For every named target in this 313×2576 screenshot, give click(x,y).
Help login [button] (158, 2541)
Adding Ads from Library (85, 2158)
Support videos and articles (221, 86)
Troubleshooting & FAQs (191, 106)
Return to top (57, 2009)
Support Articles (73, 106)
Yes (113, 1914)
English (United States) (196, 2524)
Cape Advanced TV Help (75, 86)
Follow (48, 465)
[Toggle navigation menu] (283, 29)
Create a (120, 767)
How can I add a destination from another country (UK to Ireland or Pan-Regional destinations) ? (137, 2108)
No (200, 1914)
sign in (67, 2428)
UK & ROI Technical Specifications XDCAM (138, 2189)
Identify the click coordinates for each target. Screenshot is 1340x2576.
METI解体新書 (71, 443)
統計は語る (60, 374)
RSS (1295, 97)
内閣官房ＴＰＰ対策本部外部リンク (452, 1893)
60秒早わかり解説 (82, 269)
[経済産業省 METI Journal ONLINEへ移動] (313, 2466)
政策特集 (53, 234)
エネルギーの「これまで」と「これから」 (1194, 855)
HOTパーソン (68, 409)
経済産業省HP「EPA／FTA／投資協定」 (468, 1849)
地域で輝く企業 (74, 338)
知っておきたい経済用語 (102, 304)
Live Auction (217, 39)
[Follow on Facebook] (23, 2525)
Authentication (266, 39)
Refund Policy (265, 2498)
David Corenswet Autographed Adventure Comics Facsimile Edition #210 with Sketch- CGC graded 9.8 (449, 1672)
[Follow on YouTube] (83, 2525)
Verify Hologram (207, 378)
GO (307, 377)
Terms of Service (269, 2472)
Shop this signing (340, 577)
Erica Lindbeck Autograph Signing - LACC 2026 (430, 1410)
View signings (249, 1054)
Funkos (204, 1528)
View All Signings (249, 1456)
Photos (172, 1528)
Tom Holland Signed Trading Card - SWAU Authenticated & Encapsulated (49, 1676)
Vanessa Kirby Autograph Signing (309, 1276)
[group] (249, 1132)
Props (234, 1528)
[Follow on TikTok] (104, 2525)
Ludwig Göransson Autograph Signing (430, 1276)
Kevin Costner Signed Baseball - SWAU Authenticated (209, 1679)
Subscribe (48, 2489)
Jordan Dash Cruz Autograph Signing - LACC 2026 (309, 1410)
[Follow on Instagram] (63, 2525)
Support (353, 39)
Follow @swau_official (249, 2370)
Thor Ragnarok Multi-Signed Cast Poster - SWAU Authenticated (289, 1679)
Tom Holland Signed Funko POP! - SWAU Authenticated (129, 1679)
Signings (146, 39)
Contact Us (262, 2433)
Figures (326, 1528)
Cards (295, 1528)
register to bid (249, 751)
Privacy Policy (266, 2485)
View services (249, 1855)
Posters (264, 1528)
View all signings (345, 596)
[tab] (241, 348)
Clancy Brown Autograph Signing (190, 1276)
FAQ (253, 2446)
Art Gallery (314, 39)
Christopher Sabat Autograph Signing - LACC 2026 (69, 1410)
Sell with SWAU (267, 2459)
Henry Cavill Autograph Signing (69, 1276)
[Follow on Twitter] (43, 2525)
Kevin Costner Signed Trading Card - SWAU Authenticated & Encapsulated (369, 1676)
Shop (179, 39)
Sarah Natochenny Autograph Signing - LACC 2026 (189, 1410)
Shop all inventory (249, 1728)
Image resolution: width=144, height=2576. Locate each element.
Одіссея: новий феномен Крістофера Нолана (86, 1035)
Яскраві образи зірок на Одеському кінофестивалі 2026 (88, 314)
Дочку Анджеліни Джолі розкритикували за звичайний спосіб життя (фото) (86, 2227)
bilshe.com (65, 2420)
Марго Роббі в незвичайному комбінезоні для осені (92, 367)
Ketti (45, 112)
·····
Please write out all the data above, exactly as it reads.

For every named target in this 313×2576 screenshot, give click(x,y).
Help login [button] (158, 2541)
Adding Ads from Library (85, 2158)
Support videos and articles (221, 86)
Troubleshooting & FAQs (191, 106)
Return to top (57, 2009)
Support Articles (73, 106)
Yes (113, 1914)
English (United States) (196, 2524)
Cape Advanced TV Help (75, 86)
Follow (48, 465)
[Toggle navigation menu] (283, 29)
Create a (120, 767)
How can I add a destination from another country (UK to Ireland or Pan-Regional destinations) ? (137, 2108)
No (200, 1914)
sign in (67, 2428)
UK & ROI Technical Specifications XDCAM (138, 2189)
Identify the click coordinates for each target. Screenshot is 1340x2576.
METI解体新書 (71, 443)
統計は語る (60, 374)
RSS (1295, 97)
内閣官房ＴＰＰ対策本部外部リンク (452, 1893)
60秒早わかり解説 (82, 269)
[経済産業省 METI Journal ONLINEへ移動] (313, 2466)
政策特集 (53, 234)
エネルギーの「これまで」と「これから」 (1194, 855)
HOTパーソン (68, 409)
経済産業省HP「EPA／FTA／投資協定」 (468, 1849)
地域で輝く企業 (74, 338)
知っておきたい経済用語 (102, 304)
Live Auction (217, 39)
[Follow on Facebook] (23, 2525)
Authentication (266, 39)
Refund Policy (265, 2498)
David Corenswet Autographed Adventure Comics Facsimile Edition #210 with Sketch- CGC graded 9.8 (449, 1672)
[Follow on YouTube] (83, 2525)
Verify Hologram (207, 378)
GO (307, 377)
Terms of Service (269, 2472)
Shop this signing (340, 577)
Erica Lindbeck Autograph Signing - LACC 2026 (430, 1410)
View signings (249, 1054)
Funkos (204, 1528)
View All Signings (249, 1456)
Photos (172, 1528)
Tom Holland Signed Trading Card - SWAU Authenticated & Encapsulated (49, 1676)
Vanessa Kirby Autograph Signing (309, 1276)
[group] (249, 1132)
Props (234, 1528)
[Follow on TikTok] (104, 2525)
Ludwig Göransson Autograph Signing (430, 1276)
Kevin Costner Signed Baseball - SWAU Authenticated (209, 1679)
Subscribe (48, 2489)
Jordan Dash Cruz Autograph Signing - LACC 2026 (309, 1410)
[Follow on Instagram] (63, 2525)
Support (353, 39)
Follow @swau_official (249, 2370)
Thor Ragnarok Multi-Signed Cast Poster - SWAU Authenticated (289, 1679)
Tom Holland Signed Funko POP! - SWAU Authenticated (129, 1679)
Signings (146, 39)
Contact Us (262, 2433)
Figures (326, 1528)
Cards (295, 1528)
register to bid (249, 751)
Privacy Policy (266, 2485)
View services (249, 1855)
Posters (264, 1528)
View all signings (345, 596)
[tab] (241, 348)
Clancy Brown Autograph Signing (190, 1276)
FAQ (253, 2446)
Art Gallery (314, 39)
Christopher Sabat Autograph Signing - LACC 2026 (69, 1410)
Sell with SWAU (267, 2459)
Henry Cavill Autograph Signing (69, 1276)
[Follow on Twitter] (43, 2525)
Kevin Costner Signed Trading Card - SWAU Authenticated & Encapsulated (369, 1676)
Shop (179, 39)
Sarah Natochenny Autograph Signing - LACC 2026 (189, 1410)
Shop all inventory (249, 1728)
Image resolution: width=144, height=2576. Locate each element.
Одіссея: новий феномен Крістофера Нолана (86, 1035)
Яскраві образи зірок на Одеському кінофестивалі 2026 (88, 314)
Дочку Анджеліни Джолі розкритикували за звичайний спосіб життя (фото) (86, 2227)
bilshe.com (65, 2420)
Марго Роббі в незвичайному комбінезоні для осені (92, 367)
Ketti (45, 112)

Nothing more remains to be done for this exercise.